- **PROBLEM**: Set down all the data again. Change nothing.

[SUPPLIED DATA]

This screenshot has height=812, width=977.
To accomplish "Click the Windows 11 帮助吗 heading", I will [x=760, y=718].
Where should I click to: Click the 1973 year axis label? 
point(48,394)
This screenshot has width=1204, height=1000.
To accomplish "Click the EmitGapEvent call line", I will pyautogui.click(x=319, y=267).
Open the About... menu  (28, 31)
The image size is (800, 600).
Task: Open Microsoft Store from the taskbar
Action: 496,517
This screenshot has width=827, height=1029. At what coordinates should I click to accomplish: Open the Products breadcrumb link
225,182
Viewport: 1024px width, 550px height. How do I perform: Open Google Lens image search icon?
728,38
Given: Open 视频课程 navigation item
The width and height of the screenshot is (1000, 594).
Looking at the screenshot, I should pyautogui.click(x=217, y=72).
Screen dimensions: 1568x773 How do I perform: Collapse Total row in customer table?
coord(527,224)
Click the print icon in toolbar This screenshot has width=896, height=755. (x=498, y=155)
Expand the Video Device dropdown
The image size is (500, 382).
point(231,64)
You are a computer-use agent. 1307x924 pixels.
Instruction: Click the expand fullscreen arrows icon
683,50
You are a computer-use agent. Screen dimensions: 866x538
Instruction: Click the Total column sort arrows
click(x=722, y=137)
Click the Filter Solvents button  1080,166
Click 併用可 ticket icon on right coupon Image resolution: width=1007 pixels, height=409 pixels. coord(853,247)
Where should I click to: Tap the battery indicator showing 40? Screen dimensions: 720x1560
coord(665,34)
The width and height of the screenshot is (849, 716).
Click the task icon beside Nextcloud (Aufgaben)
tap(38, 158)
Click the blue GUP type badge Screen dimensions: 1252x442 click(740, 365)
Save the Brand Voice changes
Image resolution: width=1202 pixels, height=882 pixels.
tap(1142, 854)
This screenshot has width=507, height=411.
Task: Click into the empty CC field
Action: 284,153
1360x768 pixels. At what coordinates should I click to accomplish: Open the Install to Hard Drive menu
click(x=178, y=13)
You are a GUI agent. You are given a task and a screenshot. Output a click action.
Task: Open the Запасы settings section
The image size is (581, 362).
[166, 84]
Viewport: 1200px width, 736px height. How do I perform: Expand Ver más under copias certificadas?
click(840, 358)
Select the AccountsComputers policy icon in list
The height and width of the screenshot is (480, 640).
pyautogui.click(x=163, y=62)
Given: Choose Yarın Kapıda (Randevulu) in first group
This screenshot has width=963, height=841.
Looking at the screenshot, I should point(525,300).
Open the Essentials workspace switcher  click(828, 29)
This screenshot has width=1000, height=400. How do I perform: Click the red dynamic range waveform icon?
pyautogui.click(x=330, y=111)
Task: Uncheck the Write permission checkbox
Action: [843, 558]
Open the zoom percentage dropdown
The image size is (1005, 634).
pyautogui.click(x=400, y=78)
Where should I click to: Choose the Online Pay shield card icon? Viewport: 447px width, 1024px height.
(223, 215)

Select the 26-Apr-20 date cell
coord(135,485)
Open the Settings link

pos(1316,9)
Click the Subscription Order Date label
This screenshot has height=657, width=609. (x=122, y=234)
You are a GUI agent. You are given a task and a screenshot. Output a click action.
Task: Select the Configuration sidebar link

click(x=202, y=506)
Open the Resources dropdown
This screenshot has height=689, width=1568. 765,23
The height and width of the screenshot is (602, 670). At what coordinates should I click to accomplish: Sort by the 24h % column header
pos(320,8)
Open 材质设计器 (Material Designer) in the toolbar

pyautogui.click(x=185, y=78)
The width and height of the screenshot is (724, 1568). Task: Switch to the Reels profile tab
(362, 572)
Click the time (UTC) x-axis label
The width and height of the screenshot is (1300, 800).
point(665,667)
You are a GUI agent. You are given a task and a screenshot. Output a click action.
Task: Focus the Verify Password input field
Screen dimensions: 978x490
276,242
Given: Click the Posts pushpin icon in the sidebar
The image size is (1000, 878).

[/SUPPLIED DATA]

- **RESPONSE BOX**:
This screenshot has height=812, width=977.
To accomplish "Click the Windows 11 帮助吗 heading", I will [x=760, y=718].
Where should I click to: Click the 1973 year axis label? 
point(48,394)
This screenshot has width=1204, height=1000.
To accomplish "Click the EmitGapEvent call line", I will pyautogui.click(x=319, y=267).
Open the About... menu  (28, 31)
The image size is (800, 600).
Task: Open Microsoft Store from the taskbar
Action: 496,517
This screenshot has width=827, height=1029. At what coordinates should I click to accomplish: Open the Products breadcrumb link
225,182
Viewport: 1024px width, 550px height. How do I perform: Open Google Lens image search icon?
728,38
Given: Open 视频课程 navigation item
The width and height of the screenshot is (1000, 594).
Looking at the screenshot, I should pyautogui.click(x=217, y=72).
Screen dimensions: 1568x773 How do I perform: Collapse Total row in customer table?
coord(527,224)
Click the print icon in toolbar This screenshot has width=896, height=755. (x=498, y=155)
Expand the Video Device dropdown
The image size is (500, 382).
point(231,64)
You are a computer-use agent. 1307x924 pixels.
Instruction: Click the expand fullscreen arrows icon
683,50
You are a computer-use agent. Screen dimensions: 866x538
Instruction: Click the Total column sort arrows
click(x=722, y=137)
Click the Filter Solvents button  1080,166
Click 併用可 ticket icon on right coupon Image resolution: width=1007 pixels, height=409 pixels. coord(853,247)
Where should I click to: Tap the battery indicator showing 40? Screen dimensions: 720x1560
coord(665,34)
The width and height of the screenshot is (849, 716).
Click the task icon beside Nextcloud (Aufgaben)
tap(38, 158)
Click the blue GUP type badge Screen dimensions: 1252x442 click(740, 365)
Save the Brand Voice changes
Image resolution: width=1202 pixels, height=882 pixels.
tap(1142, 854)
This screenshot has width=507, height=411.
Task: Click into the empty CC field
Action: 284,153
1360x768 pixels. At what coordinates should I click to accomplish: Open the Install to Hard Drive menu
click(x=178, y=13)
You are a GUI agent. You are given a task and a screenshot. Output a click action.
Task: Open the Запасы settings section
The image size is (581, 362).
[166, 84]
Viewport: 1200px width, 736px height. How do I perform: Expand Ver más under copias certificadas?
click(840, 358)
Select the AccountsComputers policy icon in list
The height and width of the screenshot is (480, 640).
pyautogui.click(x=163, y=62)
Given: Choose Yarın Kapıda (Randevulu) in first group
This screenshot has width=963, height=841.
Looking at the screenshot, I should point(525,300).
Open the Essentials workspace switcher  click(828, 29)
This screenshot has width=1000, height=400. How do I perform: Click the red dynamic range waveform icon?
pyautogui.click(x=330, y=111)
Task: Uncheck the Write permission checkbox
Action: [843, 558]
Open the zoom percentage dropdown
The image size is (1005, 634).
pyautogui.click(x=400, y=78)
Where should I click to: Choose the Online Pay shield card icon? Viewport: 447px width, 1024px height.
(223, 215)

Select the 26-Apr-20 date cell
coord(135,485)
Open the Settings link

pos(1316,9)
Click the Subscription Order Date label
This screenshot has height=657, width=609. (x=122, y=234)
You are a GUI agent. You are given a task and a screenshot. Output a click action.
Task: Select the Configuration sidebar link

click(x=202, y=506)
Open the Resources dropdown
This screenshot has height=689, width=1568. 765,23
The height and width of the screenshot is (602, 670). At what coordinates should I click to accomplish: Sort by the 24h % column header
pos(320,8)
Open 材质设计器 (Material Designer) in the toolbar

pyautogui.click(x=185, y=78)
The width and height of the screenshot is (724, 1568). Task: Switch to the Reels profile tab
(362, 572)
Click the time (UTC) x-axis label
The width and height of the screenshot is (1300, 800).
point(665,667)
You are a GUI agent. You are given a task and a screenshot. Output a click action.
Task: Focus the Verify Password input field
Screen dimensions: 978x490
276,242
Given: Click the Posts pushpin icon in the sidebar
The image size is (1000, 878).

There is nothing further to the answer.